----- Source information

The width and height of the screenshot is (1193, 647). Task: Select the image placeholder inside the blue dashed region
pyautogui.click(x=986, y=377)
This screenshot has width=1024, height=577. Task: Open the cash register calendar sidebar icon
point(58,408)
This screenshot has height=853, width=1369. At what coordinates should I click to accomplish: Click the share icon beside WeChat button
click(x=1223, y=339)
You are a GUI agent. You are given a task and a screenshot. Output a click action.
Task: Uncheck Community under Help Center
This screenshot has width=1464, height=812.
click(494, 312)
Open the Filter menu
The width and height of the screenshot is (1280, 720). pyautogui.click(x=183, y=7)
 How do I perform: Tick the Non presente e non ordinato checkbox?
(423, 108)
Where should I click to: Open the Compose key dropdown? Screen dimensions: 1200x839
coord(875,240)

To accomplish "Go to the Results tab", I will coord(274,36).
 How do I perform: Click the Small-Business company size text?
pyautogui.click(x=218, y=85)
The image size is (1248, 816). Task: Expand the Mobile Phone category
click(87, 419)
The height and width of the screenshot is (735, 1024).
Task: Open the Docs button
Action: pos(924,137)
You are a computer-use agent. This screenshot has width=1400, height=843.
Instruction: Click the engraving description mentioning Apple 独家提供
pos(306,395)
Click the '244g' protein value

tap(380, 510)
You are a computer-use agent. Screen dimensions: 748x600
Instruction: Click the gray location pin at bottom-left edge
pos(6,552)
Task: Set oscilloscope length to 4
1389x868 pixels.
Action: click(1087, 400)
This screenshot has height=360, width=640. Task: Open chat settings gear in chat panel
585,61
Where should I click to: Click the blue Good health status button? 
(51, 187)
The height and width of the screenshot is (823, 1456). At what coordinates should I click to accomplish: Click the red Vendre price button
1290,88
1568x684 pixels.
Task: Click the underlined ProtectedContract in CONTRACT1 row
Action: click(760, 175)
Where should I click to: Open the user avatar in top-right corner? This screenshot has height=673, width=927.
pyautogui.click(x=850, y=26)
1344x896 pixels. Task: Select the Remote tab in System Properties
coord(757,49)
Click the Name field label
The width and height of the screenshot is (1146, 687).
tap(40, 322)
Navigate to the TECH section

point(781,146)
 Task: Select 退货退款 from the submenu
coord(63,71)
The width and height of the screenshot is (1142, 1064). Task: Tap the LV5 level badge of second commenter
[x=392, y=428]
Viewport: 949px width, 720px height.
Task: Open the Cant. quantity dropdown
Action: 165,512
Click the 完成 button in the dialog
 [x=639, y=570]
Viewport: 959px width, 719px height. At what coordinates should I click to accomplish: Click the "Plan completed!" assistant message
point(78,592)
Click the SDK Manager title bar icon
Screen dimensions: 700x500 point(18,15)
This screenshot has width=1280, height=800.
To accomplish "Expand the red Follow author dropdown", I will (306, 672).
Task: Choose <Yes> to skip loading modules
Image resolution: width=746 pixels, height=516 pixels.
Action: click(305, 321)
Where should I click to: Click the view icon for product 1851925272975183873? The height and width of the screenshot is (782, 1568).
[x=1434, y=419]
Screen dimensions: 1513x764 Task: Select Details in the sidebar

----------

Return each line from the entries above that includes "computer".

You are a computer-use agent. This screenshot has width=1400, height=843.
You are a computer-use agent. Screen dimensions: 748x600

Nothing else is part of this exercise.